Metadata-Version: 2.1
Name: arbow
Version: 0.1.2
Summary: Cultivate your MSA to get better trees
Home-page: https://github.com/MDPHL/arbow
Author: Microbiological Diagnostic Unit Public Health Laboratory
Author-email: andersgs@gmail.com
License: UNKNOWN
Project-URL: Bug Reports, https://github.com/MDUPHL/arbow/issues
Project-URL: Source, https://github.com/MDUPHL/arbow/
Keywords: bioinformatics phylogenetics multiple sequence alignment msa
Platform: UNKNOWN
Classifier: Development Status :: 3 - Alpha
Classifier: Intended Audience :: Science/Research
Classifier: Topic :: Scientific/Engineering :: Bio-Informatics
Classifier: License :: OSI Approved :: GNU Lesser General Public License v3 (LGPLv3)
Classifier: Programming Language :: Python :: 3.6
Classifier: Programming Language :: Python :: 3.7
Classifier: Programming Language :: Python :: 3.8
Requires-Python: >=3.6, <4
Description-Content-Type: text/markdown
Requires-Dist: pandas
Requires-Dist: click
Requires-Dist: numpy
Requires-Dist: biopython

# Arbow: cultivate your multiple sequence aligment to get better trees

## Name

We named this tool `arbow` as that would be the phonetic pronounciation of the short, endearing, 
term for an [arborist](https://en.wikipedia.org/wiki/Arborist) in Australia.

## What it does

The goal of `arbow` is to automate and simplify the production of trees from multiple sequence alignments. The tool 
has been developed in the context of viral phylogenomics.

In the current version (`0.1.0`) it:

1. Reads an alignment in `multiFASTA` format
2. Calculates stats for each sequence in the alignment
3. Calculates stats per column in the alignment
4. Allows the user to set a threshold of tolerable missing data in a column, and removes all non-conforming columns from the alignment
5. From the remaining columns, `arbow` finds all the `constant` columns, and calculates the frequency of `A`, `C`, `G`, and `T` sites (i.e., an alignment column with only `A` across all samples would count as `1` towards the overall frequency of `A`s in the alignment).
6. It then filters out all the `variable` columns, and outputs the variable alignment as a `multiFASTA` alignment.
7. It runs `IQTree` with a few sensible `presets`

Currently, in step `4` above, columns that have a single observed `nucleotide` (e.g., `C`) but still have missing data that were not filtered out in step `3` are counted towards the overall frequency of that `base` in the alignment. In other words, if a `user` specifies a maximum number of 20 missing bases, and a column with 5 missing bases but with `A` in all other samples, that column will count towards the overall frequency of `A` in the alignment (i.e., majority consensus imputation). This assumptions is less risky the larger the number of samples in the alignment.

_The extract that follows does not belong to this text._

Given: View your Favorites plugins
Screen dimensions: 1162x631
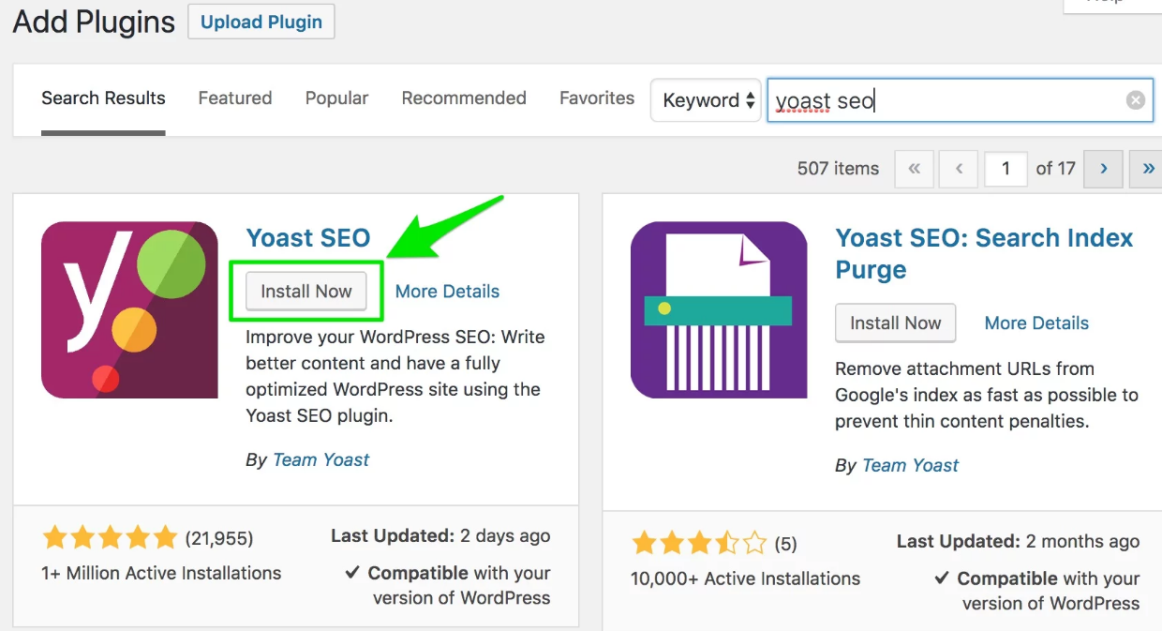Looking at the screenshot, I should point(596,98).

For step `5`, missing data (i.e., `-` and `N`) are all codes as `N`.

Tests are underway to figure out how these assumptions might affect the output.

## Dependencies

1. Python >=3.6
2. IQTree 1.6+ (not tested on IQTree 2 as it is not production ready yet)
3. BioPython
4. Pandas
5. NumPy

## Installation

### Brew

```
brew install iqtree
pip<3> install arbow
```

### Conda

```
conda install -c bioconda iqtree
pip<3> install arbow
```

## Running

1. Generate a mulitple sequence alignment with your favourite aligner (e.g., MAFTT). Output a `multiFASTA` file.
2. Run `arbow <aln.fa>`
3. Open `tree-YYYY-MM-DD_HHMMSS.treefile` in your favourite tree viewer (e.g, FigTree)

## Data stream

When running `arbow`, by default a stream is output to the console (`stdout`). 

Data about the each sequence in the alignment is prefixed with `[SEQ]`, and is followed by:

1. Count of each base (`A`, `C`, `G`, `T`, and `N` – `N` is any character other than `ACGT`)
2. Percent missing data
3. A status column that has 0, 1, 2, or 3 `*` depending on whether the percent missing data is `<0.5`, `>=0.5 and <1.0`, `>=1.0 and <5.0`, or `>=5`, respectively.

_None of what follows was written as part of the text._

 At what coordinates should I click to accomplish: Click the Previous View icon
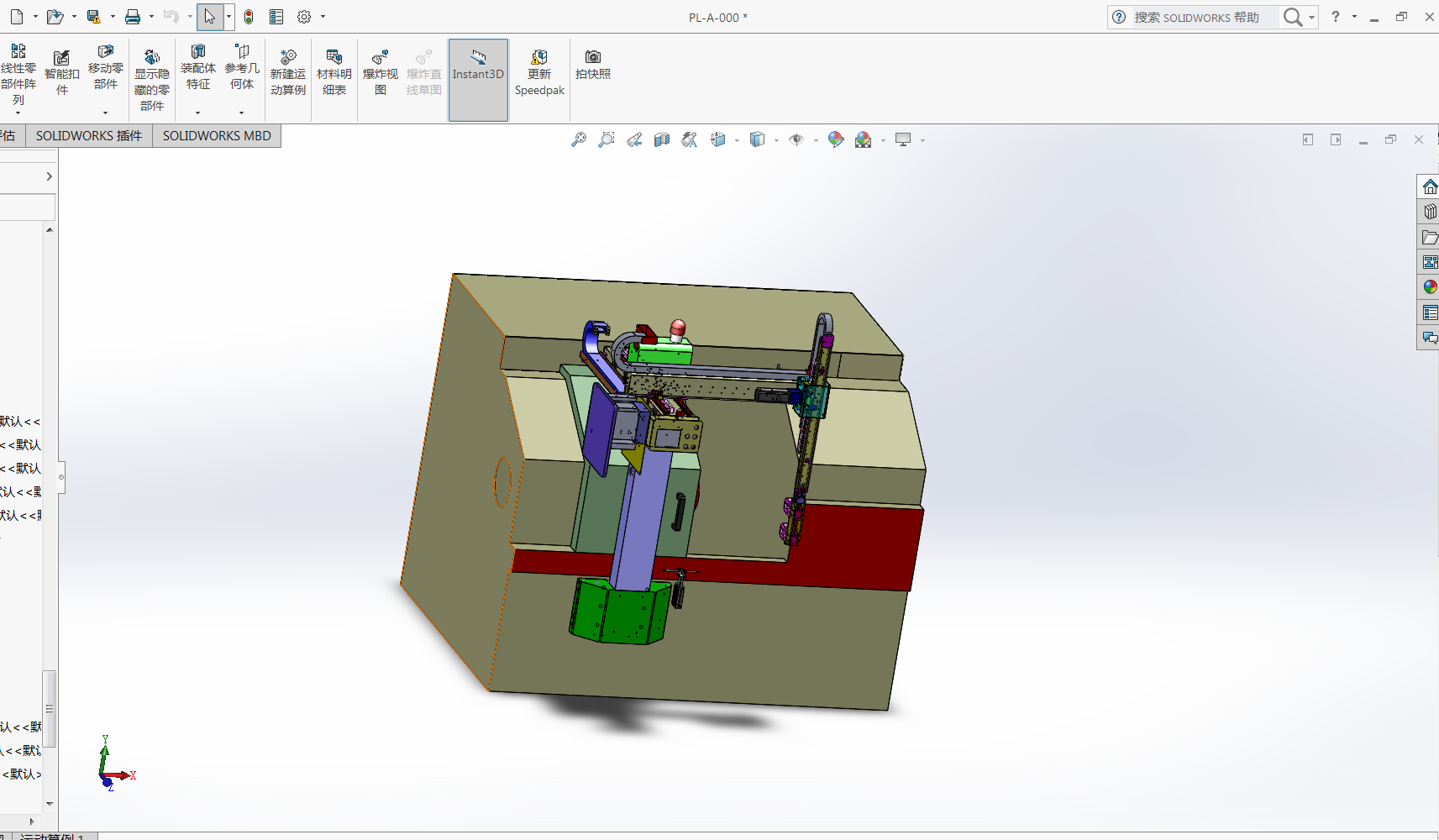634,140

Data about each column in the alignment is prefixed with `[ALN]`, and is followed by:

1. Position in the alignment
2. Count of each base (bases counted will depend on whether all IUPAC codes are allowed or not - see below in usage)


## Command line

## Usage

```
Usage: arbow [OPTIONS] ALN

Options:
  --version
  -i, --all-iupac               Print count of all IUPAC code for column
                                stats?

  -s, --no-stream               Stop streaming stats to console
  -mm, --max-missing INTEGER    Remove sites with 'mm' missing sites or more
                                [default: 20]

  -o, --out-var-aln TEXT        Filename for alignment of variable sites.
                                [default: aln-2020-04-07-150443.aln]

  -p, --prefix TEXT             Prefix to append to IQTree output files.
                                [default: tree-2020-04-07-150443]

  -t, --iqtree-threads INTEGER  Number of cores to run IQtree  [default: 4]
  -m, --iqtree-models TEXT      Substitution models to test.  [default:
                                HKY,TIM2,GTR]

  -f, --iqtree-freq TEXT        Base frequency models to test.  [default: F]
  -r, --iqtree-rates TEXT       Rate category models to test.  [default: G,R]
  -b, --iqtree-bb INTEGER       Maximum number of UltraFast Bootstrap
                                iterations to attempt.  [default: 1000]

  -a, --iqtree-alrt INTEGER     Number of replicates to perform SH-aLRT.
                                [default: 1000]

  -c, --iqtree-cmax INTEGER     Maximum number of rate categories to test.
                                [default: 5]

  --help                        Show this message and exit.
```

### Get help

```
arbow --help
```

### Get version
```
arbow --version
```